But good luck convincing the top 5% that they would benefit more from egalitarianism than the status quo! A few in that elite group might talk a good game about the importance of reducing income equality and might actually put a lot of their money where their mouth is. But I’ve never heard of a billionaire giving away all their wealth so that they can be “average”. And I don’t blame them. Only a saint would do something like that.
I don’t think the 5% is evil. I don’t believe oppression is perpetrated by a cabal of super powerful cartoonish villains. I simply believe that oppressors are folks who believe inequality is a good thing because they enjoy their position in the hierarchy and don’t want to give it up. You can convince some of these people that moving closer to the “average” will not be the worst thing in the world for their happiness and health. But you will never be able to convince them that they would be better off being “average” than where they are now. And you will only waste time and energy trying to do this.
Hell, I’m nowhere close to being in the top 5%. But if there was a bill in Congress that required all homeowners to relinquish their property to the state so that everyone can have guaranteed housing, I would be vehemently against it. Even if I understood that society would be better off if everyone had guaranteed housing, I still wouldn’t want to sacrifice my house to make that happen. It would be very very difficult to convince me that I, as an individual, would be just as happy living in a Soviet-style cinderblock efficiency apartment as I am in a 2-bedroom detached home with a front porch and a big backyard. You could convince me that there are benefits to living in a society where no one has to worry about being homeless. But you wouldn’t be able to convince me that those benefits outweigh the losses I would incur as an individual.
My own specific example from the last anarchism thread was a relatively small percentage who can exert out-sized influence with their eagerness and facility for violence. My impression from others in that particular thread is that they were making similar points about a minority of bad people. But maybe I mis-read that for some of them.

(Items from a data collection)
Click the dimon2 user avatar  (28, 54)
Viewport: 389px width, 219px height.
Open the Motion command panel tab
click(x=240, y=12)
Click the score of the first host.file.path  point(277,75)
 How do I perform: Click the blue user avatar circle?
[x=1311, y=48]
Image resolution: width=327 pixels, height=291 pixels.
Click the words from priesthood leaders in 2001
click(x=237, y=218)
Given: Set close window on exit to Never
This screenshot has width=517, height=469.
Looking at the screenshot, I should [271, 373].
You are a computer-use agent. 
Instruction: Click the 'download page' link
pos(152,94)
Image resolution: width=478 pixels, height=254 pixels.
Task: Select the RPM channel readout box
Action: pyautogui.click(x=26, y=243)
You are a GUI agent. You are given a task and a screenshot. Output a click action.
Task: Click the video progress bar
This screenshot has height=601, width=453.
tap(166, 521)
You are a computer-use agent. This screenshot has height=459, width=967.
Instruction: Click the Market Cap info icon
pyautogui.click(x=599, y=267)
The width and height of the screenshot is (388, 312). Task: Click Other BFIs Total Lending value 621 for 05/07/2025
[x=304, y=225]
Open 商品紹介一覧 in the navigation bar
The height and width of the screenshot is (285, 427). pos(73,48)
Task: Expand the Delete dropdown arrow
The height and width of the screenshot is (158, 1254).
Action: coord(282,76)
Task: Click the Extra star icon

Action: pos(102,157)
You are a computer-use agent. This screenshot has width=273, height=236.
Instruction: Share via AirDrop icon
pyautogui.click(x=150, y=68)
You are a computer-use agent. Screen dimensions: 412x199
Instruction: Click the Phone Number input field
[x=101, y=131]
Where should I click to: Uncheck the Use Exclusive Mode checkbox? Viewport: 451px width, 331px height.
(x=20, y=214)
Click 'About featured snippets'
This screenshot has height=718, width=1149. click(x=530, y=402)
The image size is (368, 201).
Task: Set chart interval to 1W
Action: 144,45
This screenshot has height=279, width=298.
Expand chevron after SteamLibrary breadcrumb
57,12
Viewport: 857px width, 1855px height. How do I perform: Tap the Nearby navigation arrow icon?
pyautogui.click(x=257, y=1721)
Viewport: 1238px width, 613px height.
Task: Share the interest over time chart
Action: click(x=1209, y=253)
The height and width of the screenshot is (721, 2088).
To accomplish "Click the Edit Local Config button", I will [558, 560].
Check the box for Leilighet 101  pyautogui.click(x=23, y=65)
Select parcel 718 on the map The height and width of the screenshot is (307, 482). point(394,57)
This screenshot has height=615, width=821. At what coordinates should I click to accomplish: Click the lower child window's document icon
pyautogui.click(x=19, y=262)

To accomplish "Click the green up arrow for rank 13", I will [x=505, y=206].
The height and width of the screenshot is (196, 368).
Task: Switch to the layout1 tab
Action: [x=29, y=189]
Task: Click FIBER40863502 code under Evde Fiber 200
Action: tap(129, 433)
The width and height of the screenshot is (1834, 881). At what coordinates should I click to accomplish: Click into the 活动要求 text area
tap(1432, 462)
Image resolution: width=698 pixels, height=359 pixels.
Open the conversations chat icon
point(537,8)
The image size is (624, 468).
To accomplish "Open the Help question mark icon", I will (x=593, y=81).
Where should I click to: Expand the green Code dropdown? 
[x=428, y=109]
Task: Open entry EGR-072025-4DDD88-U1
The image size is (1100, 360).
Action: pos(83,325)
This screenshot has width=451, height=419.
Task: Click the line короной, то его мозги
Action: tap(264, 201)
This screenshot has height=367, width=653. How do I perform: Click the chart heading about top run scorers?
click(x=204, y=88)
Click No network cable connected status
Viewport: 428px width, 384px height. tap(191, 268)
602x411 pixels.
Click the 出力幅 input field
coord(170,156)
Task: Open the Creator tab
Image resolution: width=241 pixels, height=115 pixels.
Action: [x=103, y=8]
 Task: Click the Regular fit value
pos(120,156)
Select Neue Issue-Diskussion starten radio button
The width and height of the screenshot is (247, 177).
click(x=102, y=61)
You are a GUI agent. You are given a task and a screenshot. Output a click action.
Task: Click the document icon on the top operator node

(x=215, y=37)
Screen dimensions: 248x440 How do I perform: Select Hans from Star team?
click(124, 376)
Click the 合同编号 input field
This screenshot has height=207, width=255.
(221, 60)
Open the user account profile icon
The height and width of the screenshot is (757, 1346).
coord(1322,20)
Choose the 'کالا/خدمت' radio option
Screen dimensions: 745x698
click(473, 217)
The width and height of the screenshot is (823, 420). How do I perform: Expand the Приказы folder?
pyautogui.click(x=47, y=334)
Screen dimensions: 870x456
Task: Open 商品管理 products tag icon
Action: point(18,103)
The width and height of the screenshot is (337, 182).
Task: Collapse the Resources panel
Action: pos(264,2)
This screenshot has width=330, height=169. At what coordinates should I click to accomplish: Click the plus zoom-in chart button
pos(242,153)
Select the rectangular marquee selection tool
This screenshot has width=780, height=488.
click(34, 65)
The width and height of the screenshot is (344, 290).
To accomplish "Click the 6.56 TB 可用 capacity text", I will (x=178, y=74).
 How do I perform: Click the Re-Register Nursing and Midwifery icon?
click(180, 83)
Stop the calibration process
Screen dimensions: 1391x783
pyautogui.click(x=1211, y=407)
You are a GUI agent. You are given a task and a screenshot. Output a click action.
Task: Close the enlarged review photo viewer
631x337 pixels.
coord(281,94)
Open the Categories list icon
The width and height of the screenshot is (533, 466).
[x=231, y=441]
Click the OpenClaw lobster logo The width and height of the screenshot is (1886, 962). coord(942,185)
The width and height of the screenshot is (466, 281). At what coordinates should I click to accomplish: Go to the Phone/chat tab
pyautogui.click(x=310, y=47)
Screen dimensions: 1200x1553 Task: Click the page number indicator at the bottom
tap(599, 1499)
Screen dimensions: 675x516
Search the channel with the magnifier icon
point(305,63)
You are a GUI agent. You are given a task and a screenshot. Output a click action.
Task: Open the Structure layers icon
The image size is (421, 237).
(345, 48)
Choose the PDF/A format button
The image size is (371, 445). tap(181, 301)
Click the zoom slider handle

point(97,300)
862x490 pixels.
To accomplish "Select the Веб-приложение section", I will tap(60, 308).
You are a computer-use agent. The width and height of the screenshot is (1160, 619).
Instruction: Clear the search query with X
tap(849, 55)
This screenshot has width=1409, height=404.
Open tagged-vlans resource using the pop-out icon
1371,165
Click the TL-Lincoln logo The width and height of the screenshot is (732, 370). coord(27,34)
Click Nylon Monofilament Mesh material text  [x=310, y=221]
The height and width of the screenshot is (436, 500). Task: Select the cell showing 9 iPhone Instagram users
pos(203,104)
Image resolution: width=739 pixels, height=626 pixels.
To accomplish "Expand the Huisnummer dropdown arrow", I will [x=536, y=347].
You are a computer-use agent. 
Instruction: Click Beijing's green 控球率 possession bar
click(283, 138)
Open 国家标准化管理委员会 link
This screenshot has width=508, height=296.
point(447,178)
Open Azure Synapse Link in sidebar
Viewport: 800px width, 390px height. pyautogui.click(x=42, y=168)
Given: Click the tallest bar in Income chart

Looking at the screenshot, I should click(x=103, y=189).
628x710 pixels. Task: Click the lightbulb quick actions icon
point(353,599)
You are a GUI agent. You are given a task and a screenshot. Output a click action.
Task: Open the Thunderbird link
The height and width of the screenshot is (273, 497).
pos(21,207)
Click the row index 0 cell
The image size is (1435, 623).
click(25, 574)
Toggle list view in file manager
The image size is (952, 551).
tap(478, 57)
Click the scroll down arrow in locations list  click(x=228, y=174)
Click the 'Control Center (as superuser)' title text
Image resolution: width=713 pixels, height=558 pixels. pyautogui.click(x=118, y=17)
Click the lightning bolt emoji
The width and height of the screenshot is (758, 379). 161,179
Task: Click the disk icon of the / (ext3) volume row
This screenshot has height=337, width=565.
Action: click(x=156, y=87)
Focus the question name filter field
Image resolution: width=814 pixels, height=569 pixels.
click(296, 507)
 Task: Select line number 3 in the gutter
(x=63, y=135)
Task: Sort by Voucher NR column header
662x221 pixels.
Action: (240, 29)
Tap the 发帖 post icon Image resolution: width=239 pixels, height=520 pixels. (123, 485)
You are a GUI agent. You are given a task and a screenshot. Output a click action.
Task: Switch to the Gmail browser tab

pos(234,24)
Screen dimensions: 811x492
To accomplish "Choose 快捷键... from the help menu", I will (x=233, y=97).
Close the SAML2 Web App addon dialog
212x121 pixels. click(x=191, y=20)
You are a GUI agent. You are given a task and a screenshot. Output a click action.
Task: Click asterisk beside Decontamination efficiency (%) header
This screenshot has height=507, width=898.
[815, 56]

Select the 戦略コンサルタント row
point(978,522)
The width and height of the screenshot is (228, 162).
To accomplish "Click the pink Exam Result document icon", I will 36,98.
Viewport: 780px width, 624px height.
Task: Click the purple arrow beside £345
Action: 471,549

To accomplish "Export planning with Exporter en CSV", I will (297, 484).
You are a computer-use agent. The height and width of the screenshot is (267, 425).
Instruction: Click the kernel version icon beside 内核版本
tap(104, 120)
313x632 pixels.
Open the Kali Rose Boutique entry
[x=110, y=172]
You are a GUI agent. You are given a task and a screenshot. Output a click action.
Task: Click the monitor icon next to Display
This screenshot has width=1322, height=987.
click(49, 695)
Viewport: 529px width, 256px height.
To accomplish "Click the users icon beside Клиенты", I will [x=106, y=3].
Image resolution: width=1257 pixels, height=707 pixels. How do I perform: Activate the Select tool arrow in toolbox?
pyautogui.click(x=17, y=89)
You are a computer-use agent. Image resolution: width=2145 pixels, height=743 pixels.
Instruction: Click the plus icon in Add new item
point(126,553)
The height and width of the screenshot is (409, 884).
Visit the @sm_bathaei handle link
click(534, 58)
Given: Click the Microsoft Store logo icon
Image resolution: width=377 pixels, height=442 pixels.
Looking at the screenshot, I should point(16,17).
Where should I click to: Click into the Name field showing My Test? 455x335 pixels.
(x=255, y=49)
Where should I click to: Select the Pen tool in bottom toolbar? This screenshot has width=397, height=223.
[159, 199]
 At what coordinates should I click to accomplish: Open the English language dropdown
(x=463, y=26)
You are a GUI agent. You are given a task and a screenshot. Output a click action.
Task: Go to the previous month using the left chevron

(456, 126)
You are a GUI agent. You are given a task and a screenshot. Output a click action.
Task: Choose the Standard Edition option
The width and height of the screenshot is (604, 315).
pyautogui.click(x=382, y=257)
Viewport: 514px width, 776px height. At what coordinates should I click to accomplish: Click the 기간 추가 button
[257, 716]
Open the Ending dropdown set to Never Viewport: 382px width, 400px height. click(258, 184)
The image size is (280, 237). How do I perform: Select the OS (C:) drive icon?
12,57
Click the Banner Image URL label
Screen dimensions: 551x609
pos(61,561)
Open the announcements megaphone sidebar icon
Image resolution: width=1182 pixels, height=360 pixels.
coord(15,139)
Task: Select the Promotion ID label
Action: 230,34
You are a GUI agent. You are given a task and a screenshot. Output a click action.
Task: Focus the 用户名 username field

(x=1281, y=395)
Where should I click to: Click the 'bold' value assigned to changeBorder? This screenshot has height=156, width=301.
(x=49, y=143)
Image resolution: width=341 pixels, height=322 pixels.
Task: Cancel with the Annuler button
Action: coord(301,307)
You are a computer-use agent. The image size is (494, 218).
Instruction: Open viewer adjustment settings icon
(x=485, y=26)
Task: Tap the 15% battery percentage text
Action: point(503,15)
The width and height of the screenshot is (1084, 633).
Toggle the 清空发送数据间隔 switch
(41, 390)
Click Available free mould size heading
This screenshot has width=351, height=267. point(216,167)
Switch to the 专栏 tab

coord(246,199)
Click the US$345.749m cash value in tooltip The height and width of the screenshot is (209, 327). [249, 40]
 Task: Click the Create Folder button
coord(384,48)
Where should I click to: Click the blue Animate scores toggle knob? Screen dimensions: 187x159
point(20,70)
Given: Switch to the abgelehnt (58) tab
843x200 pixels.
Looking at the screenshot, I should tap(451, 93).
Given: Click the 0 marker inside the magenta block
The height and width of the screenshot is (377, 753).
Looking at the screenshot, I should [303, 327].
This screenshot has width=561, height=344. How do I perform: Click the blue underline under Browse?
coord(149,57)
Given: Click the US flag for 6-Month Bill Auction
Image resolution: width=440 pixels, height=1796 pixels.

[Task A]: In the text on inequality, what kind of home does the writer describe living in?
[Task B]: Extend the text on inequality and the top 5% past its final sentence.
The items are separate material and have no connection to the text on inequality.

[Task answer A]: A 2-bedroom detached home with a front porch and a big backyard.

[Task answer B]:
I’ve seen these kinds of errors in both directions.
To try to shift the discussion to what I think the thrust of the OP, I will exerpt the last parapraph:
Convincing hearts and minds that equality for all is beneficial for all is a laudable goal, but its not necessary to overturn oppression. If abolitionists had to wait on the slaveowning establishment to come to reason on their own, black people would still be enslaved. It took brute force to liberate slaves. Revolutions rarely are peaceful affairs, but that doesn’t mean they don’t bring about progress.
Sometimes heart and minds don’t change until after the shackles are removed, so to speak. Gay acceptance is an example. Before gay marriage was legal, there was a lot of resistance to it. Lots of people wanted to deny homosexual couples the legal protections and recognitions afforded straight couples. Once legislation was passed that allowed gays to marry, do we think these people are still frothing at the mouth? Some certainly are, but a decent majority of people are not accepting of it. It isn’t so scary and evil anymore. Homophobia still persists, but in less than 10 years, we’ve had a revolutionary change in our tolerance of it. I doubt we would’ve gotten to this place socially in the absence of laws forcing us to be more equal.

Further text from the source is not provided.